Today's fledgling Long Island bands often have to take it to backyards to showcase their stuff. While up there earlier this month, I attended one such exploit. The event was to promote local band Midnight Mob's debut as headliners at NYC's Webster Hall on Sunday, June 27th.
Opening acts Vision Through Sound and Harold's Trousers kicked off the evening, which reached its climax when Midnight Mob took to the arena with its self-described brand of "Psychedelic Sex Rock." Their strong class rock influence, and electric live energy, conveyed that they are certainly worthy of tearing up the main stage at Webster Hall.
Produced by Chris Russell, Midnight Mob includes Lauren "Blackey" Palazzo (vocals), Mickey "Squeez" Occhino (lead guitar), Carly Quinn (bass), Michael James "Mikey Catastrophe" Sarna (drums) and Sal "Spydyr" Manteria (rhythm guitar).
They originally united as a cover band in 2008, but quickly abandoned that route in favor of creating original music. They've spent the past year competing in a contest sponsored by Emergenza, winning 1st place in both initial rounds. The show at Webster Hall is the final round of U.S. competition, and if they win, Midnight Mob will head off to perform in Germany.
Their ability to work as a team has greatly expanded their fan base, and Sarna feels that, with the addition of Spydyr this past spring, things have "finally come together." "This is just the beginning. It's scary and exciting," stated vocalist Blackey Palazzo. "Life has been so small. I don't think anyone grasps that it could be you."
At just 21-years-old, Blackey has already shown the verve necessary for success in the music industry. Highly influenced by Southern gospel and blues, while still a teenager, she traveled to Mississippi to aid in the post-Katrina clean-up. Blackey's sense of altruism and gratitude rang out during Mob's set that night, when they presented a wild rendition of Johnny Cash's "Ring of Fire."
To this band, it's about more than just tours and screaming fans - it's about the soul of the music itself; one that is derived, not just from a Southern blues tradition, but from the roots of their own backyards. Guitarist Squeez is of the belief that the scene on LI currently fails to cater to original music, and that Midnight Mob can play a significant role in "bringing back" the vitality of previous generations.
The day after that backyard show, I got into my rental car to trek back to Georgia, stopping to spend a few hours in Athens with the members of Venice is Sinking. Bands such as Venice and Mob make me optimistic about the future of music, in that both are fueled by a passion stronger than the superficiality that exists in much of today's market.

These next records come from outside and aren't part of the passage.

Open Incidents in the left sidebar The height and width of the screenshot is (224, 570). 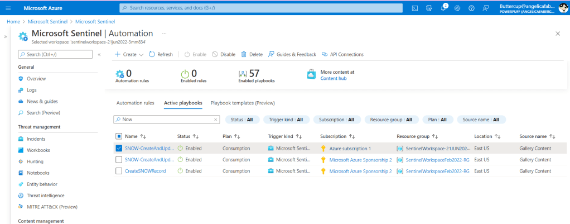36,139
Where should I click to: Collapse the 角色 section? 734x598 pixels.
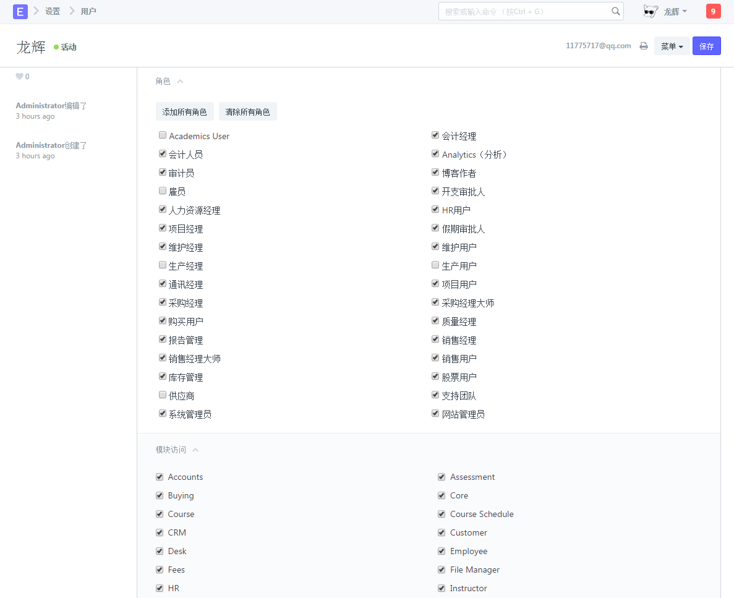(180, 82)
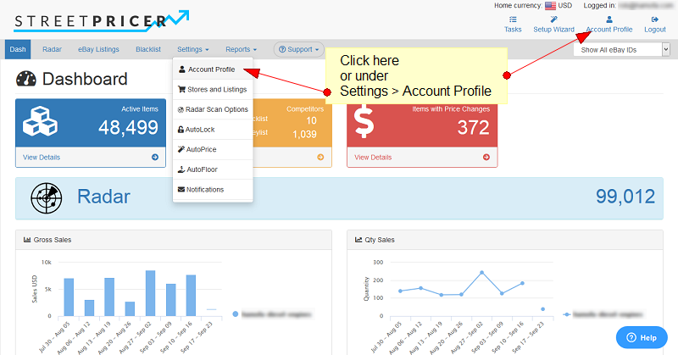The image size is (678, 355).
Task: Click arrow icon on Active Items View Details
Action: click(x=155, y=157)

When I 1st dropped into Savannah 5 years ago, I was a prematurely jaded stranger on a "blues tour" of the American South. Equipped with a spiral notebook and a video camera, I sought to answer a somewhat rhetorical question: "Is the spirit of Rock 'n' Roll alive in the land of its birth?".

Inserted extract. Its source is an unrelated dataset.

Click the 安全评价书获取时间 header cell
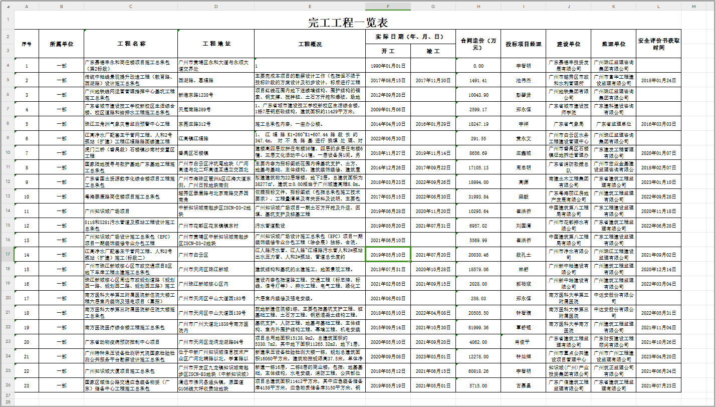This screenshot has height=407, width=716. (658, 44)
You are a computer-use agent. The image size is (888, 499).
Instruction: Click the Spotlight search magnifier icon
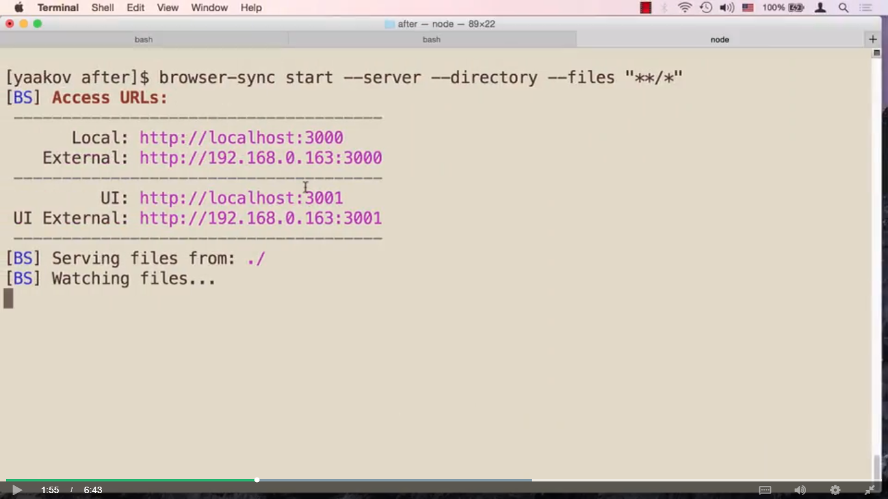tap(843, 7)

While painting the town on 1 of those 1st nights, I was full of whiskey and a crisp 23-year-old attitude. At some point, I bolted across Congress St, over to The Jinx, hit the "record" button on my camera, and voiced my question to the crowd of partygoers. With just a few words, a man summed up what it has since taken me 5 years, and countless travels, to distinguish: "The spirit IS alive. The spirit is alive - HERE - in Savannah." If that same fire can be further fanned up in New York, it's possible that, one day, that place can again become, well, just a little less boring.